**WRITTEN EXERCISE:** Rewrite all the entries below with every "dimension value" replaced by "measurement value", keep everything else the same, and omit the pictures.

**INPUT RECORDS:**
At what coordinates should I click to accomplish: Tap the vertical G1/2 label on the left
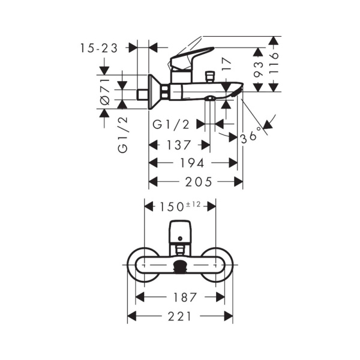click(x=123, y=135)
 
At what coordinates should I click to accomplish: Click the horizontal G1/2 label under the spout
click(x=172, y=125)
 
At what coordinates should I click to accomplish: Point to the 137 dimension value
click(x=179, y=145)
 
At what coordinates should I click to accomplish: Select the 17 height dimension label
click(x=226, y=65)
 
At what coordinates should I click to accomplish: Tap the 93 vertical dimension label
click(x=258, y=69)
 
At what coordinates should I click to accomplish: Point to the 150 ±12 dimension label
click(x=180, y=206)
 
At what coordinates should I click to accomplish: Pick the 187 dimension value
click(x=181, y=297)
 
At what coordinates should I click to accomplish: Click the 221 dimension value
click(x=180, y=316)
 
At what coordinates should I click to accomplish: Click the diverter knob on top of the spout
click(x=210, y=76)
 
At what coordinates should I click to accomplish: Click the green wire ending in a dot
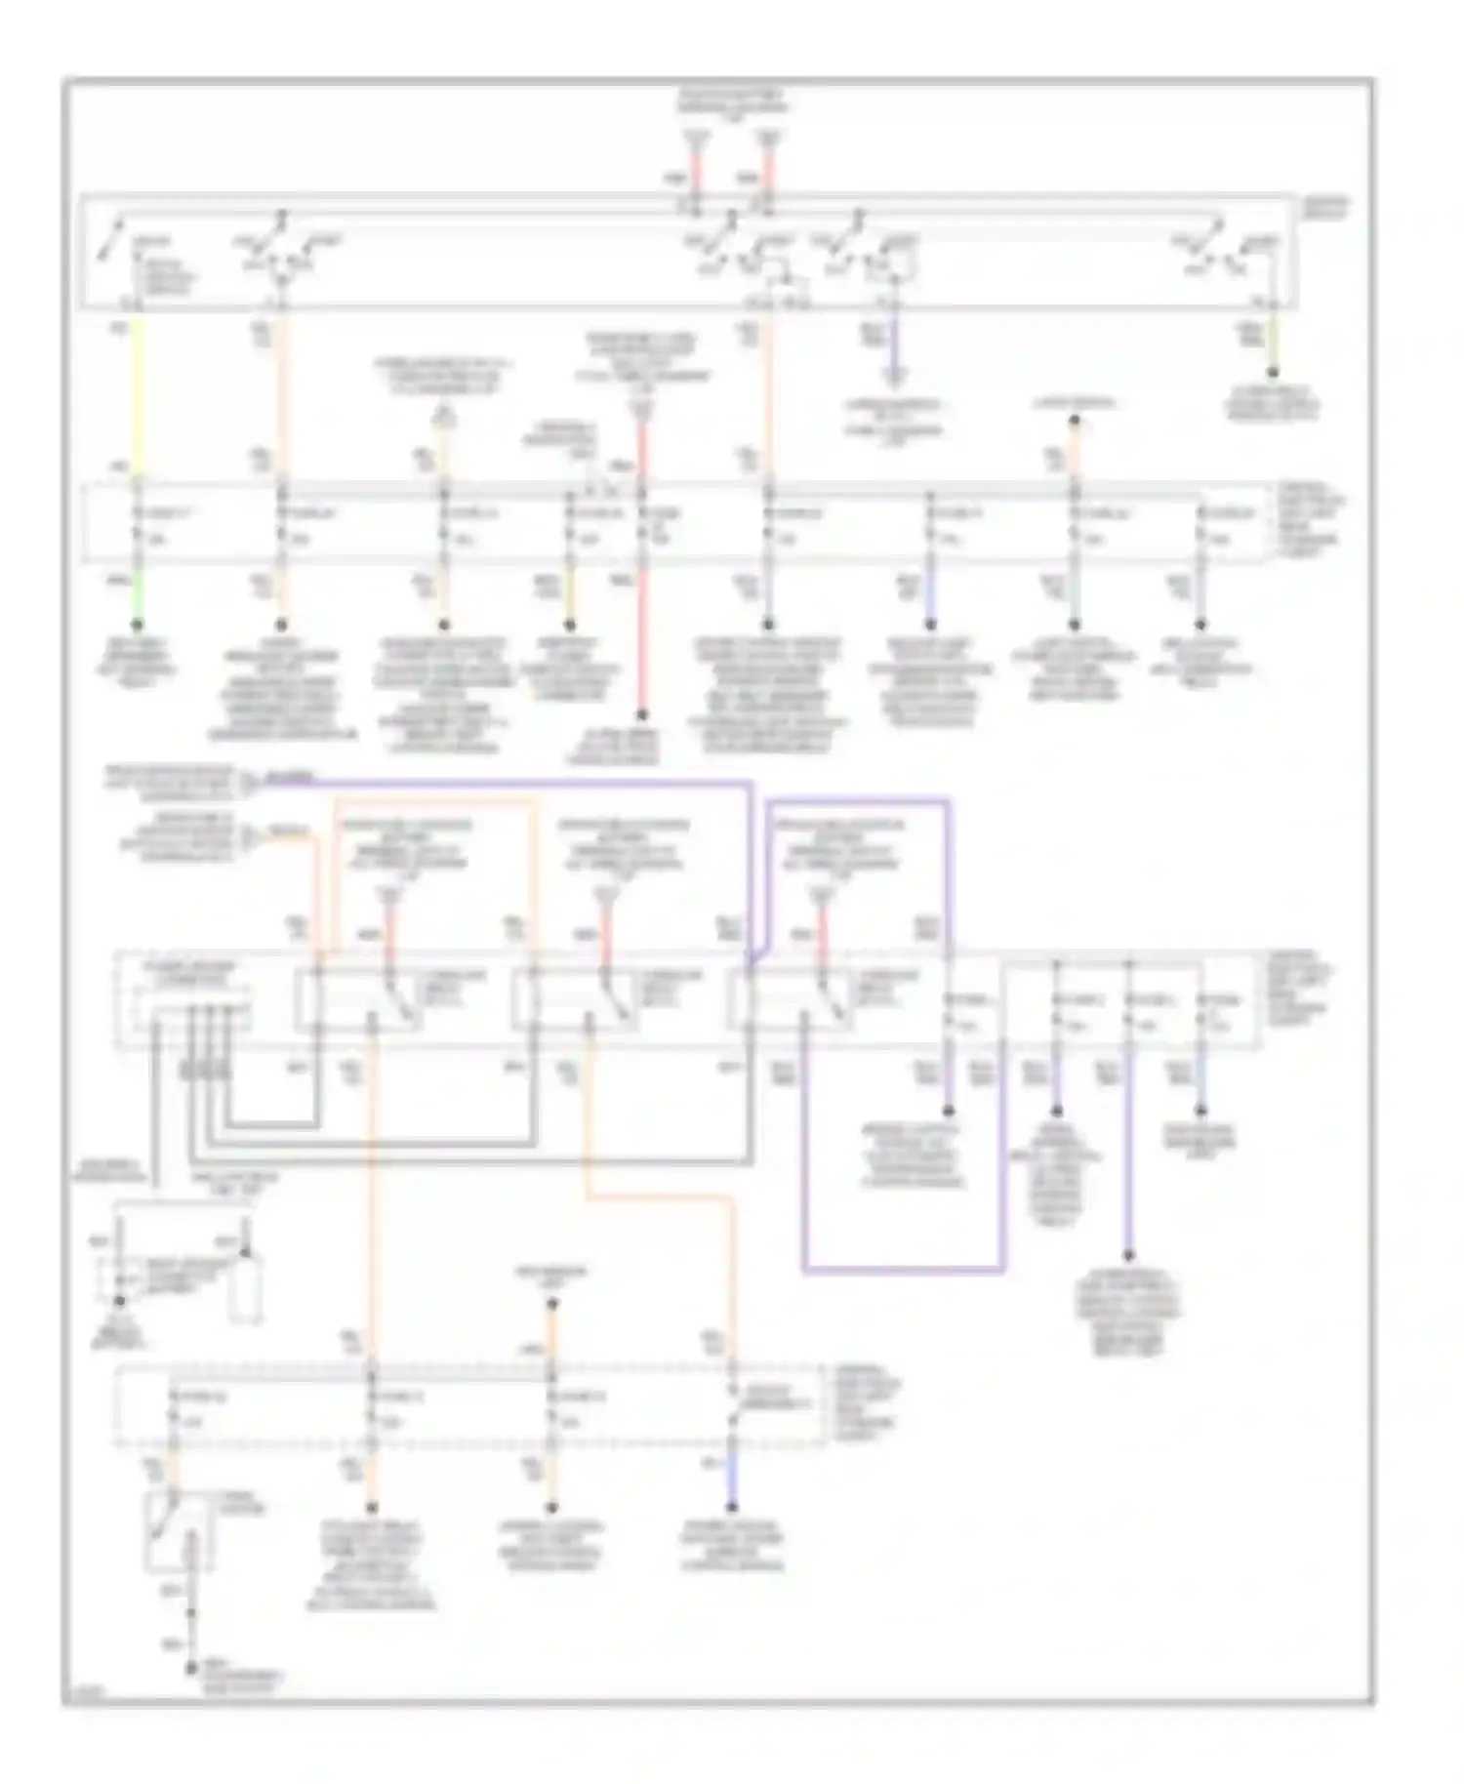coord(138,625)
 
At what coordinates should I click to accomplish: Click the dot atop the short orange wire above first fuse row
coord(1074,422)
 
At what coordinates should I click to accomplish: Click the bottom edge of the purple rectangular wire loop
coord(903,1271)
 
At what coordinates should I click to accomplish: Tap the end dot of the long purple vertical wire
coord(1129,1257)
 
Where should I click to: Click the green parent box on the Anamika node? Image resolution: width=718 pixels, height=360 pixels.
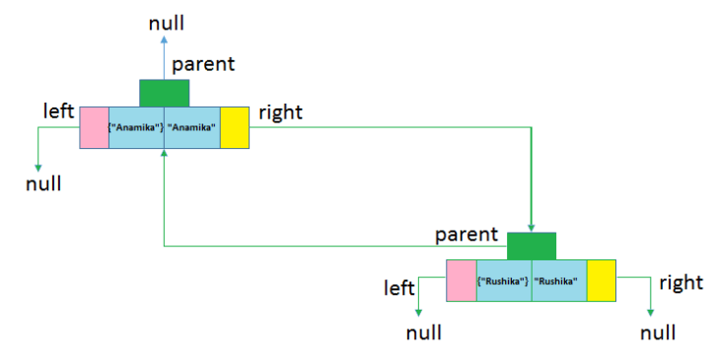tap(164, 93)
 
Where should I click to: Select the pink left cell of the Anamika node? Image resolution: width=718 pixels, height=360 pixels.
tap(94, 128)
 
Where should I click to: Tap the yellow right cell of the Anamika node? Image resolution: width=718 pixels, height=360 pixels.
tap(235, 128)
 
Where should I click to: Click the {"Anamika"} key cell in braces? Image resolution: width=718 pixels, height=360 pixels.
tap(136, 128)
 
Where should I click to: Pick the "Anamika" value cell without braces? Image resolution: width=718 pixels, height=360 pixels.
tap(192, 128)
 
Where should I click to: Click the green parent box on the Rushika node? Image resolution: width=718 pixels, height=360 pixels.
tap(532, 246)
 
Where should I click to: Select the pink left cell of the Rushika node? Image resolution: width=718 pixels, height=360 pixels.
tap(462, 281)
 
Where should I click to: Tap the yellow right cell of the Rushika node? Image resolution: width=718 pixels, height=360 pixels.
tap(602, 281)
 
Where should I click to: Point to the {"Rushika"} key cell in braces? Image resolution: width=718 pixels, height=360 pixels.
tap(504, 281)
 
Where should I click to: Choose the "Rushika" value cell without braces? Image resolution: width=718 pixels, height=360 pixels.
tap(559, 281)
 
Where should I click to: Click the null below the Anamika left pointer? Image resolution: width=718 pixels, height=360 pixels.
tap(43, 183)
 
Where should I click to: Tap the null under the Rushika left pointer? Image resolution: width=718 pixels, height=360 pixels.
tap(424, 332)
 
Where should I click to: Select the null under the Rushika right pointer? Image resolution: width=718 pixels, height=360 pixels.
tap(658, 332)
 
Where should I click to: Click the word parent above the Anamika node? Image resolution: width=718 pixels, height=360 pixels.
tap(204, 65)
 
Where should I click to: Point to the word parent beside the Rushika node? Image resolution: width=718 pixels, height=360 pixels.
tap(467, 235)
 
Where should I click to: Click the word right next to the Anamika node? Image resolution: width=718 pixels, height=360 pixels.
tap(280, 112)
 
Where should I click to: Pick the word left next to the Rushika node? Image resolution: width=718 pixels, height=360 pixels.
tap(399, 287)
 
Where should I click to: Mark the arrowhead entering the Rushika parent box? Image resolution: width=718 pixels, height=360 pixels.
tap(532, 227)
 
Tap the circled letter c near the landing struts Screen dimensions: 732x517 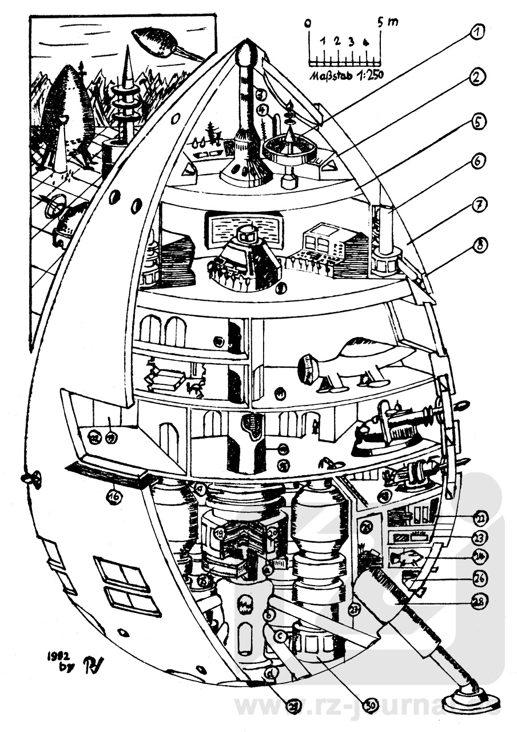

**FINISHED ANSWER:**
At what coordinates should I click to accomplish: Tap the vertical G1/2 label on the left
click(x=123, y=135)
 
At what coordinates should I click to accomplish: Click the horizontal G1/2 label under the spout
click(x=172, y=125)
 
At what coordinates should I click to accomplish: Point to the 137 measurement value
click(x=179, y=145)
 
At what coordinates should I click to accomplish: Select the 17 height dimension label
click(x=226, y=65)
 
At what coordinates should I click to accomplish: Tap the 93 vertical dimension label
click(x=258, y=69)
 
At what coordinates should I click to accomplish: Point to the 150 ±12 dimension label
click(x=180, y=206)
 
At what coordinates should I click to accomplish: Pick the 187 measurement value
click(x=181, y=297)
 
At what coordinates should I click to accomplish: Click the 221 measurement value
click(x=180, y=316)
 
At what coordinates should I click to accomplish: Click the diverter knob on top of the spout
click(x=210, y=76)
 
At what coordinates should I click to accomplish: Click the green wire ending in a dot
coord(138,625)
 
At what coordinates should I click to accomplish: Click the dot atop the short orange wire above first fuse row
coord(1074,422)
 
At what coordinates should I click to accomplish: Click the bottom edge of the purple rectangular wire loop
coord(903,1271)
 
At what coordinates should I click to accomplish: Tap the end dot of the long purple vertical wire
coord(1129,1257)
 
Where should I click to: Click the green parent box on the Anamika node? Image resolution: width=718 pixels, height=360 pixels.
tap(164, 93)
 
Where should I click to: Select the pink left cell of the Anamika node? Image resolution: width=718 pixels, height=360 pixels.
tap(94, 128)
 
Where should I click to: Tap the yellow right cell of the Anamika node? Image resolution: width=718 pixels, height=360 pixels.
tap(235, 128)
 
Where should I click to: Click the {"Anamika"} key cell in braces? Image resolution: width=718 pixels, height=360 pixels.
tap(136, 128)
 
Where should I click to: Pick the "Anamika" value cell without braces? Image resolution: width=718 pixels, height=360 pixels.
tap(192, 128)
 
Where should I click to: Click the green parent box on the Rushika node? Image resolution: width=718 pixels, height=360 pixels.
tap(532, 246)
 
Where should I click to: Select the pink left cell of the Rushika node? Image resolution: width=718 pixels, height=360 pixels.
tap(462, 281)
 
Where should I click to: Tap the yellow right cell of the Rushika node? Image resolution: width=718 pixels, height=360 pixels.
tap(602, 281)
 
Where should I click to: Point to the {"Rushika"} key cell in braces? Image resolution: width=718 pixels, height=360 pixels.
tap(504, 281)
 
Where should I click to: Choose the "Rushika" value cell without braces? Image resolution: width=718 pixels, height=360 pixels.
tap(559, 281)
 
Where should I click to: Click the null below the Anamika left pointer? Image resolution: width=718 pixels, height=360 pixels.
tap(43, 183)
 
Where should I click to: Tap the null under the Rushika left pointer? Image resolution: width=718 pixels, height=360 pixels.
tap(424, 332)
 
Where should I click to: Select the null under the Rushika right pointer? Image resolution: width=718 pixels, height=360 pixels.
tap(658, 332)
 
Where should I click to: Click the word parent above the Anamika node? Image resolution: width=718 pixels, height=360 pixels.
tap(204, 65)
 
Where should I click to: Point to the word parent beside the Rushika node? Image resolution: width=718 pixels, height=360 pixels.
tap(467, 235)
 
Where should I click to: Click the word right next to the Anamika node? Image resolution: width=718 pixels, height=360 pixels.
tap(280, 112)
 
Where should I click to: Pick the word left next to the Rushika node? Image resolution: width=718 pixels, height=360 pixels.
tap(399, 287)
 
Where should I click to: Mark the arrowhead entering the Rushika parent box? Image resolution: width=718 pixels, height=360 pixels.
tap(532, 227)
 
Tap the circled letter c near the landing struts Screen dimensions: 732x517 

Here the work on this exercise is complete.